Diperbarui: 6 Oktober 2023   19:17

Kompasiana adalah platform blog. Konten ini menjadi tanggung jawab bloger dan tidak mewakili pandangan redaksi Kompas.

BPIP

Era media baru menjadi tantangan tersendiri bagi orang tua dan guru. Di era kekinian, banyak informasi yang bisa masuk dalam pikiran anak-anak melalui konten-konten di internet. Tentu saja, menyaring informasi yang sedemikian beragam adalah hal yang sulit bagi remaja maupun anak-anak. Mereka yang cara berpikirnya, insting membedakan baik buruknya, belum terlalu mapan, dapat dengan mudah terpapar narasi-narasi yang membanjiri dunia maya.

Tak ayal, berita di media massa tentang anak dan remaja yang "salah jalan" berseliweran.
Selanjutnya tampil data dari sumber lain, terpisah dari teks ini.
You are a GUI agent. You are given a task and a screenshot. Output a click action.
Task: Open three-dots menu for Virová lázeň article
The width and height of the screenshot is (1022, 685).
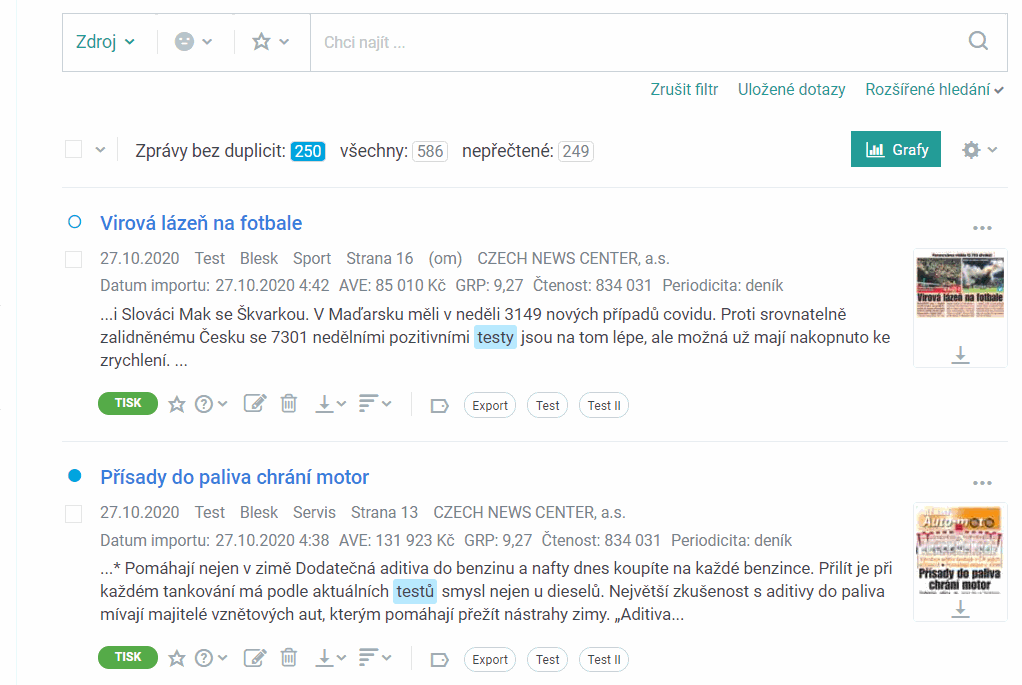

Remaja yang melakukan kekerasan, anak yang mencoba bunuh diri, hingga isu seksualitas yang melanggar batas, kerap dipicu dari tontonan di internet.

Betapa tidak, tiap orang bisa mengakses sebuah media sosial yang jika diketik "seks", "bacok", "depresi" pada kolom pencariannya, konten-konten video berbau tiga terminologi itu segera muncul dengan mudahnya. Bahkan tanpa sensor! Banyak platform media sosial yang liar namun secara faktual tersedia bebas di hadapan.

Mencegah remaja dan anak-anak untuk tidak mengakses internet sama sekali menjadi hal yang serba rumit. Apalagi, sempat ada era di mana belajar memang dilakukan dari rumah via internet. Saat ini mereka sudah terlanjur akrab dengan dunia dalam jaringan.

Salah satu isu yang menjadi momok di media sosial adalah radikalisme yang berujung pada kekerasan. Tidak sedikit game online yang dimainkan secara bersama, kerap disebut "mabar" atau main bareng, yang berisi adegan peperangan. Mereka yang diperangi dianggap berstatus penjahat atau teroris.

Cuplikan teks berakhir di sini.